How Can The Self Be Known?

We find a wonderful, and wonderfully illuminating, question included in Shankara’s poem “Atma Bodha,” or “Knowledge of the Self.” The poem is here translated by Sri Ramana Maharshi.

The questioner, experiencing doubt, is deeply puzzled. “If,” he states, “the Self cannot be known by the intellect, there will be no knower to know the Self and the Self cannot be known.” The question implicit in this statement is this: how is it possible to know the Self if the mental and physical senses have been shown not to be able to gain access to the Self? In other words, what’s left (“of the person,” you might say) to know the Self?

Shankara replies, “To see a light, no other light is needed. So also, the Self being self-effluent, needs no other means of knowledge. It shines of itself.”

Two remarks are in order. First, Shankara, who helped rejuvenate the Advaita teachings in 8th CE India, helpfully reminds his listener that while the perceiver, say, is the knower of its the apparent perceptible world, the Self requires no dualistic structure. In fact, the Self as Itself is not a dualistic structure (advaita: “one with a second”). Therefore, “to know,” as Aristotle might have said, is said in different ways. Dualistic knowing differs from nondual knowing. Thus, it is said: the Self knows Itself by being Itself.

Second, the questioner, quite naturally yet mistakenly, is asking the question from the vantage point of personal consciousness. Consequently, he’s puzzled by how personal consciousness can have a “faculty” that will enable it to “bridge” the “divide” between itself and the Self. But this is all, as it were, null and void. Wondering what “instrument” will allow him, as personal consciousness, to “approach” and then “merge with” Universal Consciousness just goes to show where the mistake lies. No “further sense,” apart from and exclusive of the mental and physical senses, is needed just because Universal Consciousness needs, and can have, no bridge to Itself. It always already is Itself!

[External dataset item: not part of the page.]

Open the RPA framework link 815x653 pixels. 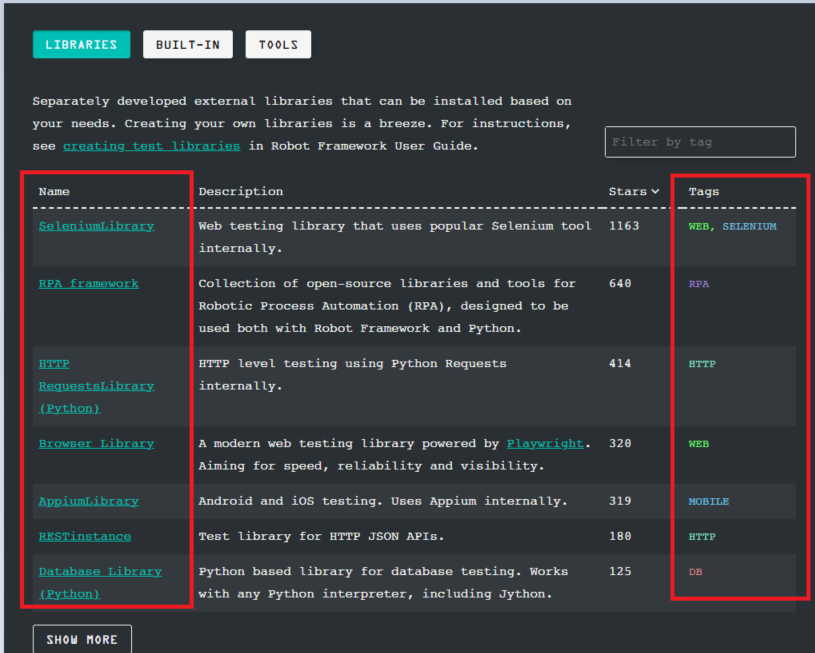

In language, sometimes we say that enlightenment is just Universal Consciousness recognizing Itself, but even that, owing to the dualistic structure of language, is a bit of a fudge.

Put differently, once the mental and physical senses “fall off,” there is only Pure Awareness as Pure Awareness. The Self self-knows, shining of Itself, through Itself, as Itself. A common analogy might bring this second point home: once the “obscurations” of the clouds are gone, there is only vast, empty, open sky. Isness, self-luminous awareness, and abiding peacefulness.